* EXERCISE GOAL:
Print the listing once more, exactly as it stands.

* LISTED RECORDS:
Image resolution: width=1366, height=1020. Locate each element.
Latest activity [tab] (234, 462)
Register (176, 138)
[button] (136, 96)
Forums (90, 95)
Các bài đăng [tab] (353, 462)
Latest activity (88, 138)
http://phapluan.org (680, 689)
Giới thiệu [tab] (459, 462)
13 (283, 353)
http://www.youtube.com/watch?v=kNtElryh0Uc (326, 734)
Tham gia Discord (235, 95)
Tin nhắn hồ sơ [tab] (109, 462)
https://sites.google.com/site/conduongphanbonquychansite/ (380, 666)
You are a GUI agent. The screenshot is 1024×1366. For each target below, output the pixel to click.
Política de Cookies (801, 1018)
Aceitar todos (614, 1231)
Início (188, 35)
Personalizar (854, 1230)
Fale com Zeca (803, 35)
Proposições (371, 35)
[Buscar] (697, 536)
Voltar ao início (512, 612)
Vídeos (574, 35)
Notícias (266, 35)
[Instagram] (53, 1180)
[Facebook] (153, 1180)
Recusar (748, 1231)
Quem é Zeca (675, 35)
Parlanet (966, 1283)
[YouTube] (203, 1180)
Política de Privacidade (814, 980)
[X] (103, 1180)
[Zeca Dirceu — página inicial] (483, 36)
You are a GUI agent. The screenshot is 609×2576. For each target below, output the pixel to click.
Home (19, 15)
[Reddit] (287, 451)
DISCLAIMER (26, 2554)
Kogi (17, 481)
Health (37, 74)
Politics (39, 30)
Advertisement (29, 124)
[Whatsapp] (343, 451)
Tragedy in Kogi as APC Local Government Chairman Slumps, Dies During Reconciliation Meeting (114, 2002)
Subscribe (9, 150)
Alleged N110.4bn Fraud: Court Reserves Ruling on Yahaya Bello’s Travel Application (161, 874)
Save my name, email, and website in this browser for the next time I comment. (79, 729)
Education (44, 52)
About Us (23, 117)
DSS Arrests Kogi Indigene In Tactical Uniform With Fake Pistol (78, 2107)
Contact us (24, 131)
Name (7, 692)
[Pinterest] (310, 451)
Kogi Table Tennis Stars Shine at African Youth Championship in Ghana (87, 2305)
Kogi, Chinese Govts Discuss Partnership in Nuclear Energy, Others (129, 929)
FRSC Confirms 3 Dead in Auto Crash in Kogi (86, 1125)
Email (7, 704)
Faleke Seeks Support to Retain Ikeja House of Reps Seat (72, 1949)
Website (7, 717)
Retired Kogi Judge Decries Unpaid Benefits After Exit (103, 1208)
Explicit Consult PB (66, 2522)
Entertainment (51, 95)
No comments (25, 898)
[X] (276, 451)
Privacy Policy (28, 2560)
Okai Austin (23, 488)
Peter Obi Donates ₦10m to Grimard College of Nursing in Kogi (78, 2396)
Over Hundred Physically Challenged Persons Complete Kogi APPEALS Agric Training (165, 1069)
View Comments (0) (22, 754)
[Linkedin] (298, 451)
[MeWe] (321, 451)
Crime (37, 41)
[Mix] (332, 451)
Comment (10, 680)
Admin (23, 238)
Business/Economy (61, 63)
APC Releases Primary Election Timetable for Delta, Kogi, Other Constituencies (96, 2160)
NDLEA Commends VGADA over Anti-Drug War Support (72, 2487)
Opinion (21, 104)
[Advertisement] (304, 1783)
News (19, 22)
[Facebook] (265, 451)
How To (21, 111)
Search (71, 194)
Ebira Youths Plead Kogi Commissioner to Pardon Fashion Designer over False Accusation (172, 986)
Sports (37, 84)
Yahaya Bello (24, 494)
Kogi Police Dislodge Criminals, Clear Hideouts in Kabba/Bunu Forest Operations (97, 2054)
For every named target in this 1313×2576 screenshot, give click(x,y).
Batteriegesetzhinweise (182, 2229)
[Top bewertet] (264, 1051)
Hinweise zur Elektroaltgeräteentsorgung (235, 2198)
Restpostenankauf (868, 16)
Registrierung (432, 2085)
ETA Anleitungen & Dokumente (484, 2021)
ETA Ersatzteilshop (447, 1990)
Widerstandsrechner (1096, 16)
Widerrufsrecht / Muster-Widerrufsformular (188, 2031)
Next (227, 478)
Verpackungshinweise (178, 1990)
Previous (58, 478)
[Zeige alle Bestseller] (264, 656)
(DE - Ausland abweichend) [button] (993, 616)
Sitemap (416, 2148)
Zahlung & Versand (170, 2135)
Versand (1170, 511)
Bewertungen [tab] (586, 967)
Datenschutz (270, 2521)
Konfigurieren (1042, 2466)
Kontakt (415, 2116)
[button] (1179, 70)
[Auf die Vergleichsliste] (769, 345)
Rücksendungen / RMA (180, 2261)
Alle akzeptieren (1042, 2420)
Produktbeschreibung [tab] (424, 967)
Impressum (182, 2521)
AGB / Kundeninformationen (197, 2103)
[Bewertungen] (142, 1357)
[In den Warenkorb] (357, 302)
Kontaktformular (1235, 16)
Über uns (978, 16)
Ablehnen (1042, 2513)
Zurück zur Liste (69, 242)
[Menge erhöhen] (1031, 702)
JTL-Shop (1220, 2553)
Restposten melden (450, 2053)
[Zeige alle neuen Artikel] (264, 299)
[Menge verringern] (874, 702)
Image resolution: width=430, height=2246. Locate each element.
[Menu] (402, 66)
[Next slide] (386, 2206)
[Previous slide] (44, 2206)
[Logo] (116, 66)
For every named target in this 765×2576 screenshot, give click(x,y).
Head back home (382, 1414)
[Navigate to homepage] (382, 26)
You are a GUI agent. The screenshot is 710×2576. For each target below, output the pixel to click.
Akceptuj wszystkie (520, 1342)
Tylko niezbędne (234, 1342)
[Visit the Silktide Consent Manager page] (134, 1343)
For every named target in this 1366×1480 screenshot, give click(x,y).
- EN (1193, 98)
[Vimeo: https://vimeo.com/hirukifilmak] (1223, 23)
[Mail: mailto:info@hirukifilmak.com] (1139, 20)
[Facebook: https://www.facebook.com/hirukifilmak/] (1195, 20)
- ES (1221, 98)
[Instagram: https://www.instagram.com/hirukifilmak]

* TASK ANSWER:
Image resolution: width=1366, height=1020. Locate each element.
Latest activity [tab] (234, 462)
Register (176, 138)
[button] (136, 96)
Forums (90, 95)
Các bài đăng [tab] (353, 462)
Latest activity (88, 138)
http://phapluan.org (680, 689)
Giới thiệu [tab] (459, 462)
13 (283, 353)
http://www.youtube.com/watch?v=kNtElryh0Uc (326, 734)
Tham gia Discord (235, 95)
Tin nhắn hồ sơ [tab] (109, 462)
https://sites.google.com/site/conduongphanbonquychansite/ (380, 666)
You are a GUI agent. The screenshot is 1024×1366. For each target below, output the pixel to click.
Política de Cookies (801, 1018)
Aceitar todos (614, 1231)
Início (188, 35)
Personalizar (854, 1230)
Fale com Zeca (803, 35)
Proposições (371, 35)
[Buscar] (697, 536)
Voltar ao início (512, 612)
Vídeos (574, 35)
Notícias (266, 35)
[Instagram] (53, 1180)
[Facebook] (153, 1180)
Recusar (748, 1231)
Quem é Zeca (675, 35)
Parlanet (966, 1283)
[YouTube] (203, 1180)
Política de Privacidade (814, 980)
[X] (103, 1180)
[Zeca Dirceu — página inicial] (483, 36)
You are a GUI agent. The screenshot is 609×2576. For each target below, output the pixel to click.
Home (19, 15)
[Reddit] (287, 451)
DISCLAIMER (26, 2554)
Kogi (17, 481)
Health (37, 74)
Politics (39, 30)
Advertisement (29, 124)
[Whatsapp] (343, 451)
Tragedy in Kogi as APC Local Government Chairman Slumps, Dies During Reconciliation Meeting (114, 2002)
Subscribe (9, 150)
Alleged N110.4bn Fraud: Court Reserves Ruling on Yahaya Bello’s Travel Application (161, 874)
Save my name, email, and website in this browser for the next time I comment. (79, 729)
Education (44, 52)
About Us (23, 117)
DSS Arrests Kogi Indigene In Tactical Uniform With Fake Pistol (78, 2107)
Contact us (24, 131)
Name (7, 692)
[Pinterest] (310, 451)
Kogi Table Tennis Stars Shine at African Youth Championship in Ghana (87, 2305)
Kogi, Chinese Govts Discuss Partnership in Nuclear Energy, Others (129, 929)
FRSC Confirms 3 Dead in Auto Crash in Kogi (86, 1125)
Email (7, 704)
Faleke Seeks Support to Retain Ikeja House of Reps Seat (72, 1949)
Website (7, 717)
Retired Kogi Judge Decries Unpaid Benefits After Exit (103, 1208)
Explicit Consult PB (66, 2522)
Entertainment (51, 95)
No comments (25, 898)
[X] (276, 451)
Privacy Policy (28, 2560)
Okai Austin (23, 488)
Peter Obi Donates ₦10m to Grimard College of Nursing in Kogi (78, 2396)
Over Hundred Physically Challenged Persons Complete Kogi APPEALS Agric Training (165, 1069)
View Comments (0) (22, 754)
[Linkedin] (298, 451)
[MeWe] (321, 451)
Crime (37, 41)
[Mix] (332, 451)
Comment (10, 680)
Admin (23, 238)
Business/Economy (61, 63)
APC Releases Primary Election Timetable for Delta, Kogi, Other Constituencies (96, 2160)
NDLEA Commends VGADA over Anti-Drug War Support (72, 2487)
Opinion (21, 104)
[Advertisement] (304, 1783)
News (19, 22)
[Facebook] (265, 451)
How To (21, 111)
Search (71, 194)
Ebira Youths Plead Kogi Commissioner to Pardon Fashion Designer over False Accusation (172, 986)
Sports (37, 84)
Yahaya Bello (24, 494)
Kogi Police Dislodge Criminals, Clear Hideouts in Kabba/Bunu Forest Operations (97, 2054)
For every named target in this 1313×2576 screenshot, give click(x,y).
Batteriegesetzhinweise (182, 2229)
[Top bewertet] (264, 1051)
Hinweise zur Elektroaltgeräteentsorgung (235, 2198)
Restpostenankauf (868, 16)
Registrierung (432, 2085)
ETA Anleitungen & Dokumente (484, 2021)
ETA Ersatzteilshop (447, 1990)
Widerstandsrechner (1096, 16)
Widerrufsrecht / Muster-Widerrufsformular (188, 2031)
Next (227, 478)
Verpackungshinweise (178, 1990)
Previous (58, 478)
[Zeige alle Bestseller] (264, 656)
(DE - Ausland abweichend) [button] (993, 616)
Sitemap (416, 2148)
Zahlung & Versand (170, 2135)
Versand (1170, 511)
Bewertungen [tab] (586, 967)
Datenschutz (270, 2521)
Konfigurieren (1042, 2466)
Kontakt (415, 2116)
[button] (1179, 70)
[Auf die Vergleichsliste] (769, 345)
Rücksendungen / RMA (180, 2261)
Alle akzeptieren (1042, 2420)
Produktbeschreibung [tab] (424, 967)
Impressum (182, 2521)
AGB / Kundeninformationen (197, 2103)
[Bewertungen] (142, 1357)
[In den Warenkorb] (357, 302)
Kontaktformular (1235, 16)
Über uns (978, 16)
Ablehnen (1042, 2513)
Zurück zur Liste (69, 242)
[Menge erhöhen] (1031, 702)
JTL-Shop (1220, 2553)
Restposten melden (450, 2053)
[Zeige alle neuen Artikel] (264, 299)
[Menge verringern] (874, 702)
Image resolution: width=430, height=2246. Locate each element.
[Menu] (402, 66)
[Next slide] (386, 2206)
[Previous slide] (44, 2206)
[Logo] (116, 66)
For every named target in this 765×2576 screenshot, give click(x,y).
Head back home (382, 1414)
[Navigate to homepage] (382, 26)
You are a GUI agent. The screenshot is 710×2576. For each target below, output the pixel to click.
Akceptuj wszystkie (520, 1342)
Tylko niezbędne (234, 1342)
[Visit the Silktide Consent Manager page] (134, 1343)
For every named target in this 1366×1480 screenshot, give click(x,y).
- EN (1193, 98)
[Vimeo: https://vimeo.com/hirukifilmak] (1223, 23)
[Mail: mailto:info@hirukifilmak.com] (1139, 20)
[Facebook: https://www.facebook.com/hirukifilmak/] (1195, 20)
- ES (1221, 98)
[Instagram: https://www.instagram.com/hirukifilmak]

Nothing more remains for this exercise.